“Tek Kişilik Aşk” 2023 Eylül ayında Mühür Kitaplığı yayınlarınca basıldı. Seksen beş sayfa ve içinde on üç öykü yer alıyor.
Banu İmer, yazmayı bilen nitelikli bir yazar
Yeni eserini okumadan ilk eserine tekrar göz gezdirdim. “İki Çarpık Bacak”la ilgili yorumumu yeniden okudum. Bunu yapmamım iki nedeni vardı: İlki, yazar hakkında hafızamı tazelemek; ikincisi, yeni eserindeki performansını ilkine göre de değerlendirmek.

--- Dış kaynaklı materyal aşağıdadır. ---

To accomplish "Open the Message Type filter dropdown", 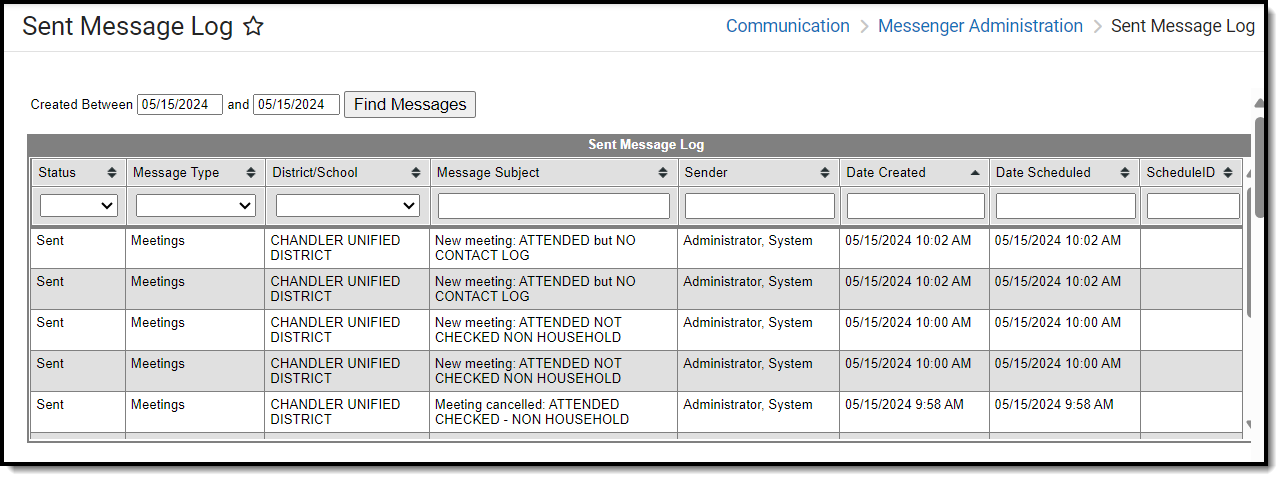I will 196,206.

İlk söz, Banu İmer üzerine koyarak yazıyor. Bakış açısı daha geniş, daha özgün ve yazdıkça dili kullanma kıvraklığı, sözcük seçimi, cümle kurulumu, güçlü yapılanma, güçlü akış göz dolduruyor. Anlatı ustalığı, ifade zenginliği, konu seçimi, karakter yerleştirme, ruh tahlili, betimleme becerisi, sesleniş, duygu yükleme, diyalektikte öykü ustalığı ve iç ses yansısı hayranlık uyandırıyor. Okuru henüz ilk satırlarda öykünün içine sokuyor, ilgi yüklüyor, örseliyor; sözcük sağanağıyla, beklenmeyen sonla geleneksel öykü boyutunun dışına çıkıp özel öykü biçemiyle de sarsıyor.
Öykülerine ağırlıklı olarak bir kadın veya bir erkek veya ikisi birlikte konuk oluyor. Bazen birilerinden, yaşamın içinde var olan varlıklardan söz ediyor. Bunu yaparken yaşamın farklı zaman kesitlerinden sesleniyor, insanın ve yaşamın sorunlarına parmak basıyor.
Kurgu, olay, yer, zaman, insan ve ilişki boyutuna üçüncü bir gözle bakıyor. Üçüncü gözü öykü tekniği olarak da düşünebilirsiniz. Okuduğum bazı öykülere ikinci kez göz gezdirdim ve şunu net biçimde gördüm: Düzgün bir akış, konu bütünlüğü, uyum, estetik, harika sözcük seçimleriyle, şiirsel anlatı neredeyse kusursuz gözüküyor.
Banu İmer, dil süslemesinden uzak duruyor. Doğal, yalın, yıpranmamış yeni sözcükler kullanarak doğrudan öykü diliyle sesleniyor.
Avucuna doldurduğu havayla okurun üşüyen parmaklarını ısıtıyor.